El día comenzó estupendamente, había dormido bien. Este va a ser un día mejor, Paulus, me dije a mí mismo. Y al llegar al parquecillo donde suelo sentarme a leer el periódico cuando hace buen tiempo, incluso el banco más cercano a la señal de STOP estaba libre. Me gusta sentarme allí; se ve tanta impaciencia junto a un STOP…, hasta se puede presenciar algún que otro accidente. No es que me encanten los accidentes, pero, por ejemplo, si por alguna razón un avión hiciera explosión en el aire, no tendría nada en contra de ser uno de los que lo observaran, o mejor, el único. Pues sí, Paulus, me dije a mí mismo, no descartes que hoy pueda ser un día mejor.

Sé que algunos insisten en que soy un viejo cascarrabias, pero eso es sólo verdad a medias. Cuando aparece algo positivo en mi vida, me aferro a ello, y en esos momentos puede ocurrir que grite por dentro: ¡por fin, por fin! Aunque no sucede a menudo, claro, el mundo no es así. Pero, por ejemplo, no hace más de un mes…, ah sí, tal vez algo más…, bueno, da igual, no era un buen ejemplo.

Pues bien, allí estaba yo sentado, sin nada pendiente conmigo mismo, cuando de pronto divisé a mi hermano gemelo, Johannes, que se acercaba renqueando por la acera. Tuve la ardiente esperanza de que no me hubiera visto, pero en ese momento oí su voz.

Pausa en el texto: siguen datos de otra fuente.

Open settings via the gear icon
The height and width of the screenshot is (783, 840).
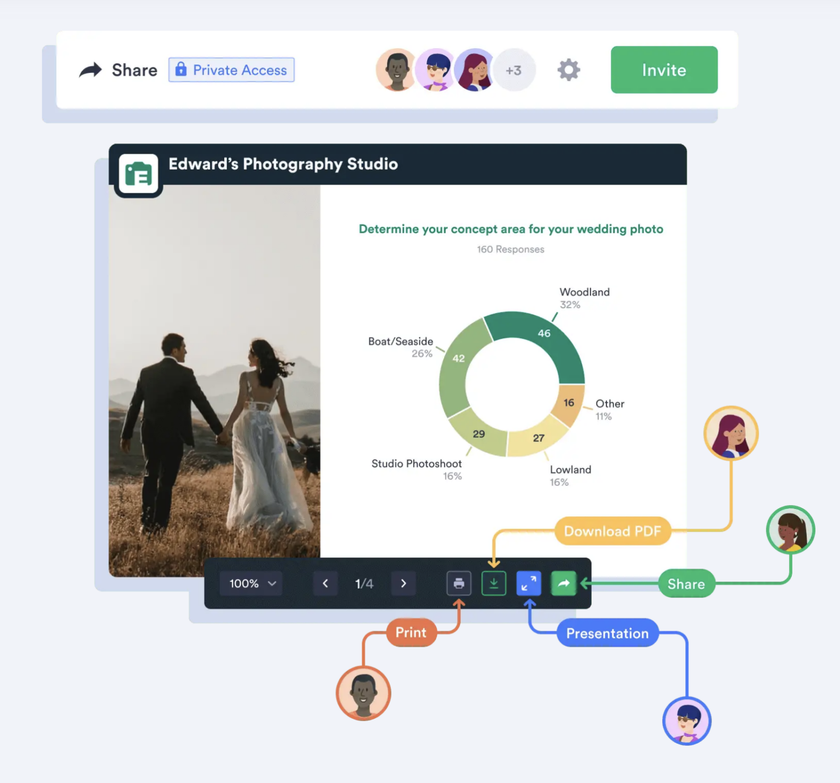click(x=568, y=69)
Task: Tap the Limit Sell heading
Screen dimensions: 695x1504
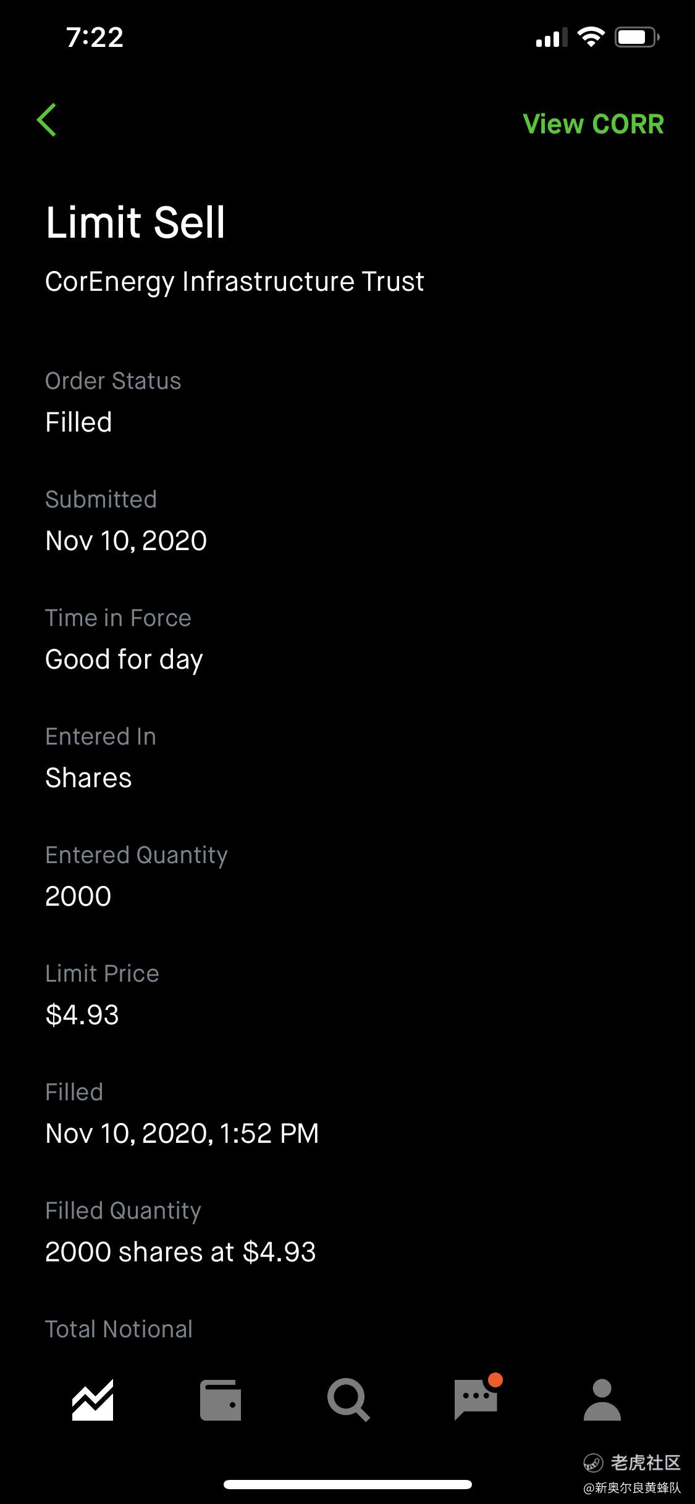Action: (135, 222)
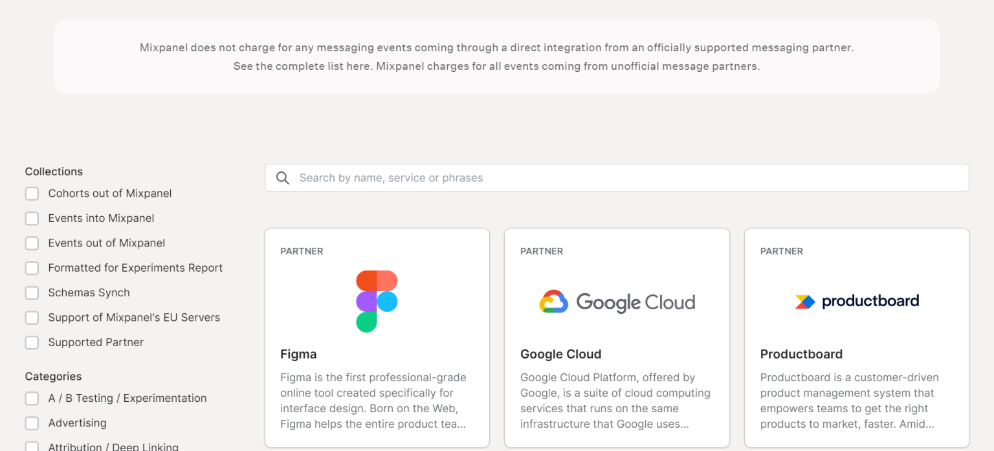The height and width of the screenshot is (451, 994).
Task: Open the Figma card title
Action: pyautogui.click(x=298, y=354)
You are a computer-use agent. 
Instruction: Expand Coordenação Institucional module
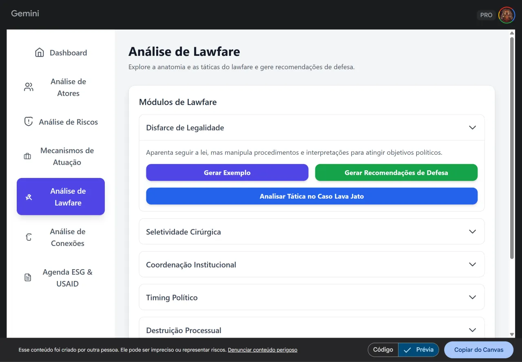tap(312, 265)
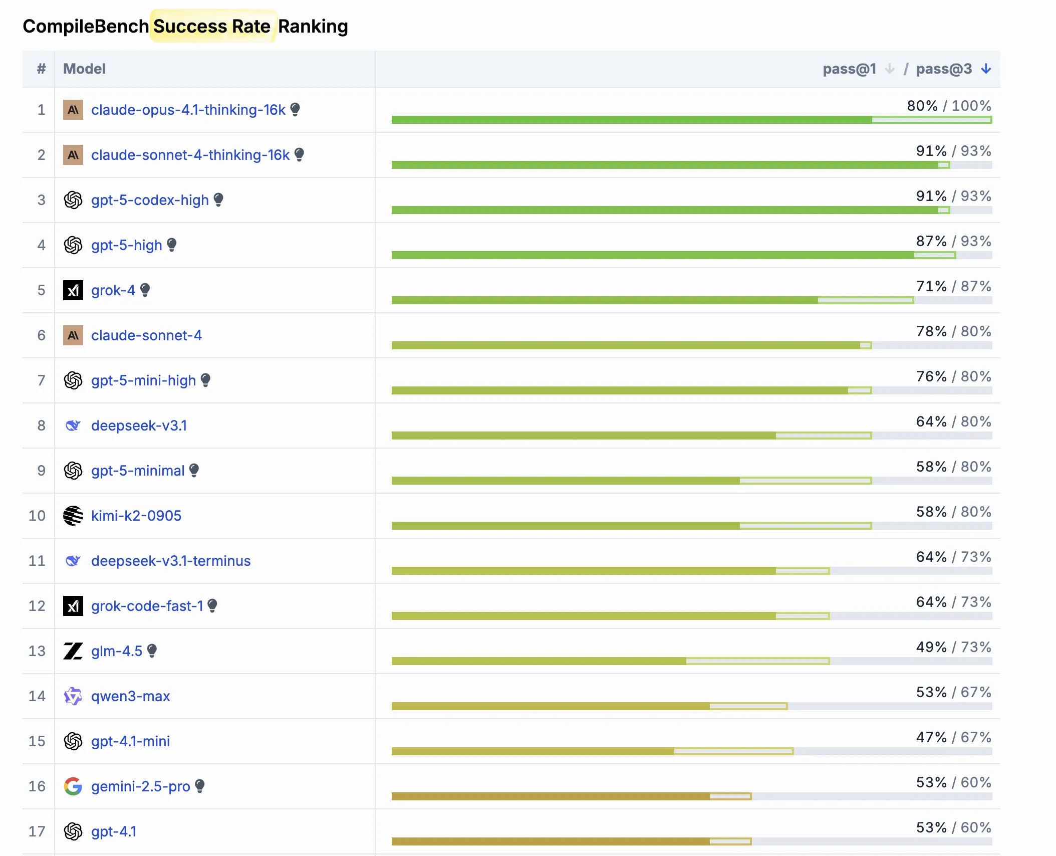The width and height of the screenshot is (1056, 856).
Task: Click the DeepSeek whale icon beside deepseek-v3.1
Action: [x=73, y=425]
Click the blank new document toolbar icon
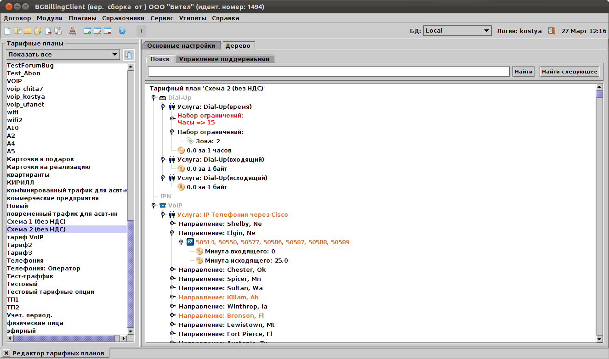The image size is (609, 359). (7, 31)
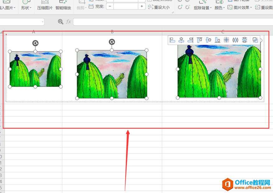Distribute selected images vertically

245,40
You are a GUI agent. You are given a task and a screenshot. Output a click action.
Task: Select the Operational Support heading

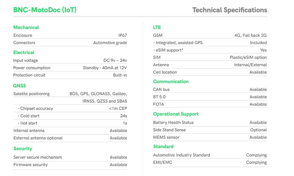point(176,114)
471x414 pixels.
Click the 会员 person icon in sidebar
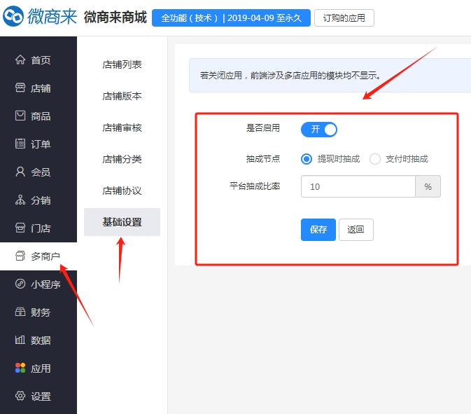pyautogui.click(x=20, y=172)
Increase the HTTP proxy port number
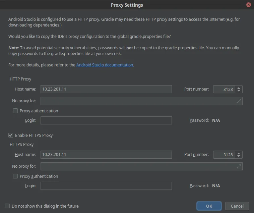Image resolution: width=254 pixels, height=213 pixels. [239, 88]
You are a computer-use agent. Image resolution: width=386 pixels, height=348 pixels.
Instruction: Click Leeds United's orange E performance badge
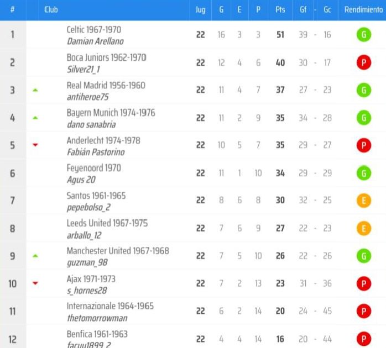(363, 228)
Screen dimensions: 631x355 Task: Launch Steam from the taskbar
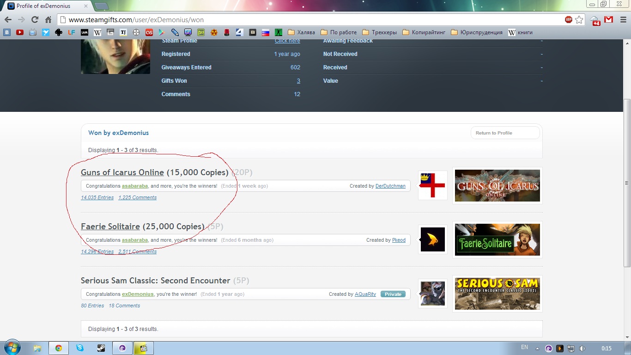[x=101, y=348]
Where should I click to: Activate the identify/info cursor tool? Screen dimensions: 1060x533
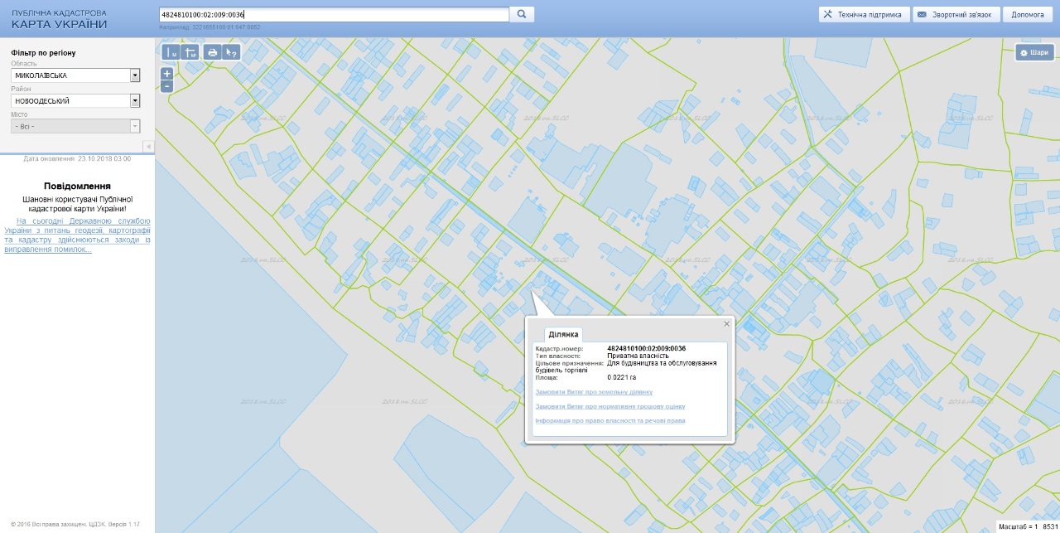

—Ajá, Paul, finges no haberme visto. Así ha sido siempre, brusco e indiscreto.

Le sonreí cortésmente, como si no hubiera oído su comentario.

—Anda, eres tú —dije—, hacía mucho que no te veía.

Se sentó a mi lado y se puso a contar cuánto tiempo hacía exactamente.

—Casi justo dos años antes de que nuestra madre muriera, y de eso hace nueve años.

—¡Ay! —exclamé—, ¿de veras hace tanto tiempo?

—Por lo menos esperaba verte en su entierro.

—Sí, sí —dije—, muy amable de tu parte.

Como se puede ver, lo intenté por la buenas, pero él continuó, con muchas palabras, reprochándome mi ausencia hace nueve años, al menos podría haber enviado flores o un telegrama. Etcétera. Era demasiado estúpido. Y para irritarlo, lo admito, le pregunté de qué había muerto su madre. Y se irritó tremendamente.